EXERCISE:
Format the data below as a numbered list, starting at the line containing "Where should I click to: Click the company" and ending at the line containing "Action: point(72,305)", both included, and omit blank lines. Leave the pictures out of the list.
────────────────
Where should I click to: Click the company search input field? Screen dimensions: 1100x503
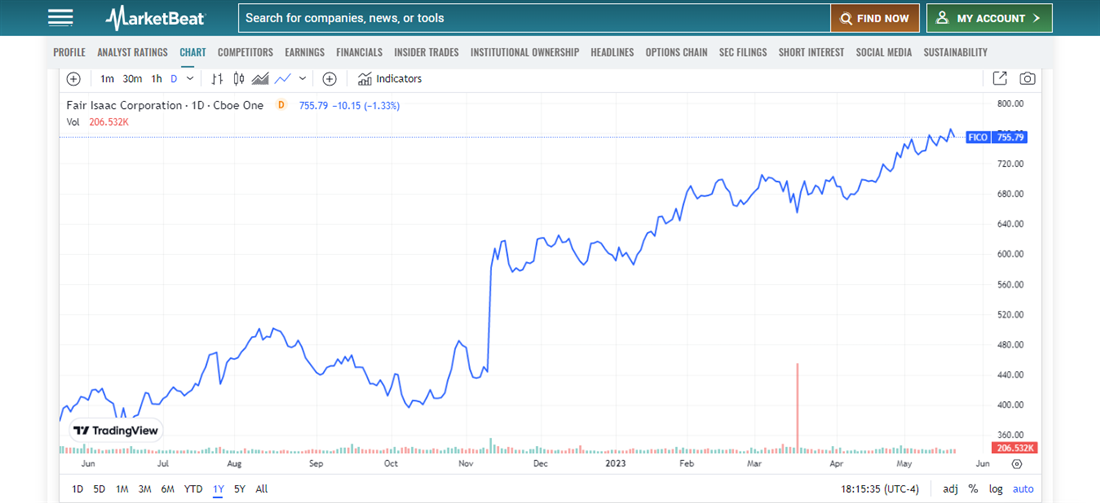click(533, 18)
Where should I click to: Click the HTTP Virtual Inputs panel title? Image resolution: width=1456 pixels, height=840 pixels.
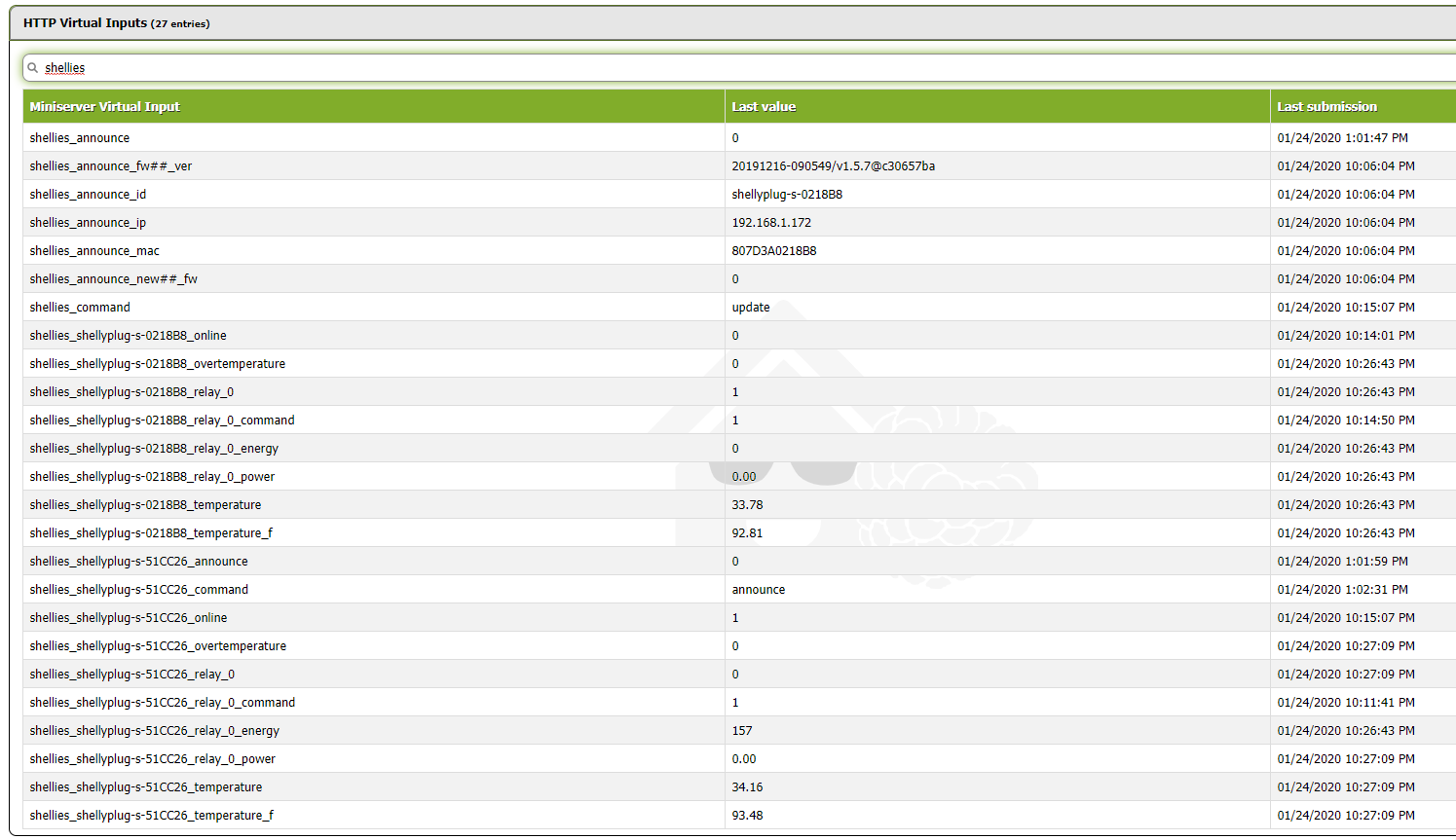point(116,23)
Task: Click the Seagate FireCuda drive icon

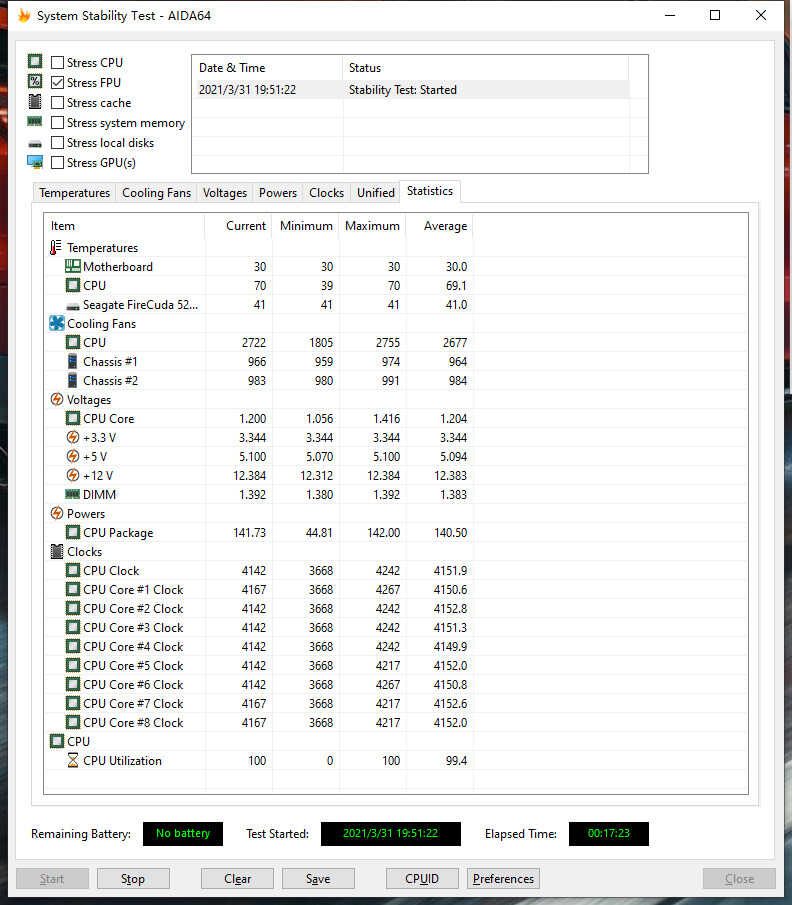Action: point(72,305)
────────────────
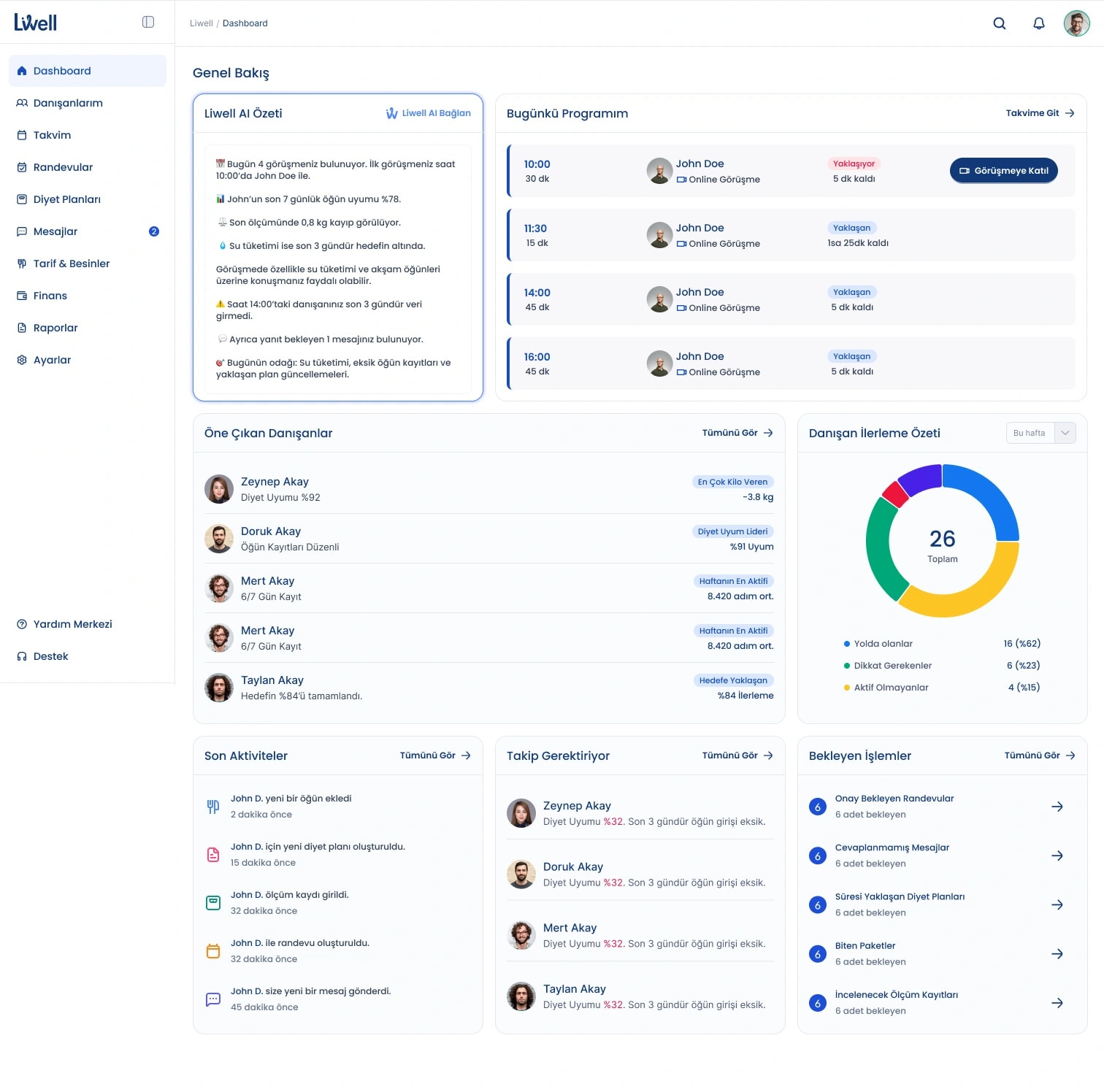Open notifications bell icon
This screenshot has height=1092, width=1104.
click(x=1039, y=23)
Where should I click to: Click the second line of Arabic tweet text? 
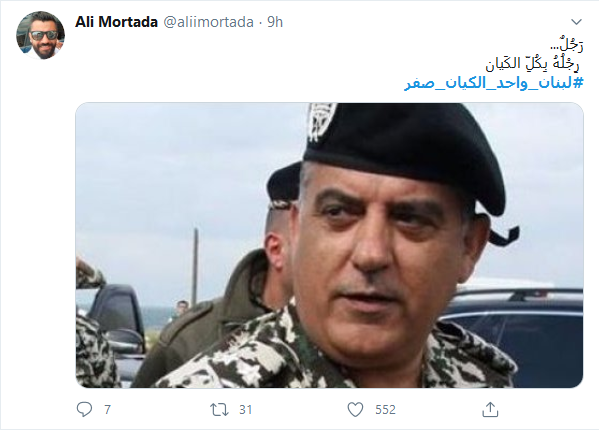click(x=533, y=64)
────────────────
RESULT FOR THIS EXERCISE:
1. Where should I click to: Click the company search input field? Screen dimensions: 1100x503
2. click(533, 18)
3. Where should I click to: Click the HTTP Virtual Inputs panel title? Image resolution: width=1456 pixels, height=840 pixels.
4. point(116,23)
5. Task: Click the Seagate FireCuda drive icon
6. Action: point(72,305)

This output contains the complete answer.